The above analysis is relevant to the broadband regulatory discussion underway in Germany where Deutsche Telekom has decided to invest roughly €6 billion between 2013 and 2020, in upgrading its fixed networks deploying a “vectoring/ fiber to the curb” solution serving roughly 65 percent of German households. Other network operators,   e. g., EWE Tel, have also announced vectoring rollout plans. So far, so good. The German regulator has already decided that DT and other network operators may deploy vectoring which does not allow for physical unbundling as long as they make equivalent virtual access available to competitors.

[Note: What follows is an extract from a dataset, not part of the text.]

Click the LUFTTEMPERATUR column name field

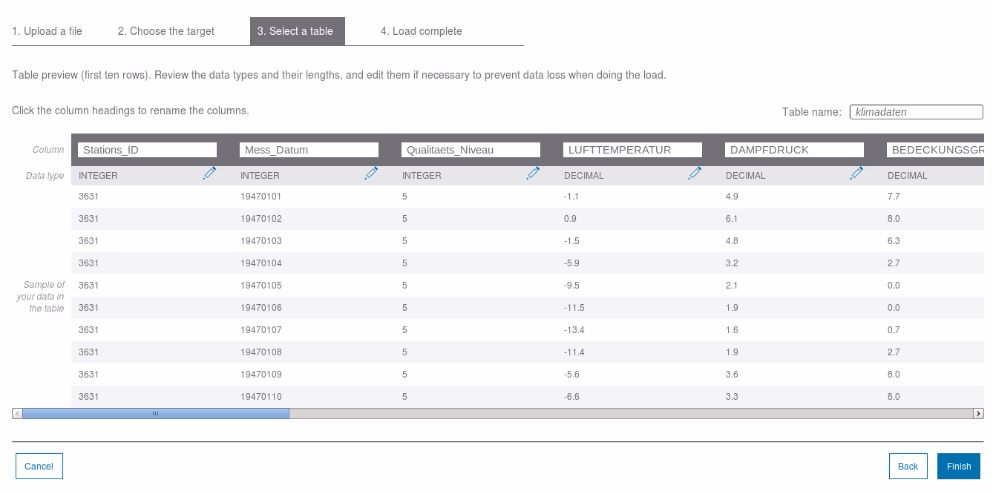coord(632,150)
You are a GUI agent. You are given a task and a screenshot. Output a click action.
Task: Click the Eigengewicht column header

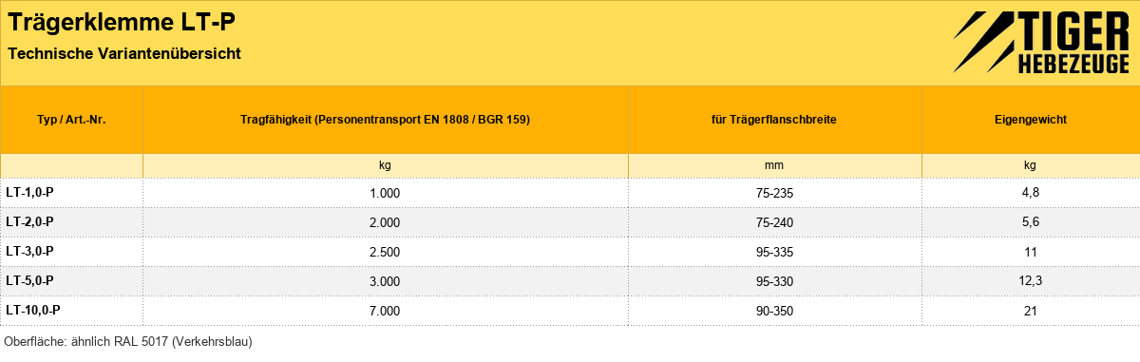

The rub is what should happen in rural areas aka the unprofitable part of the market? Certain state governments have expressed a willingness to provide state aid for rural broadband projects that might include vectoring/fiber to the curb deployment.  The Competition DG of the EC is currently weighing whether state aid should be permitted in these circumstances even though vectoring cannot enable physical unbundling. Vectoring may not be the right solution in every case, but as for the narrow competition question the state aid proposal raises, one respectfully wonders: if equivalent access is sufficient protection for competitors in the profitable parts of the market where entry might be economic and therefore might actually occur, how could it be insufficient where even the “first mover” broadband provider doesn’t find it profitable to enter without state aid?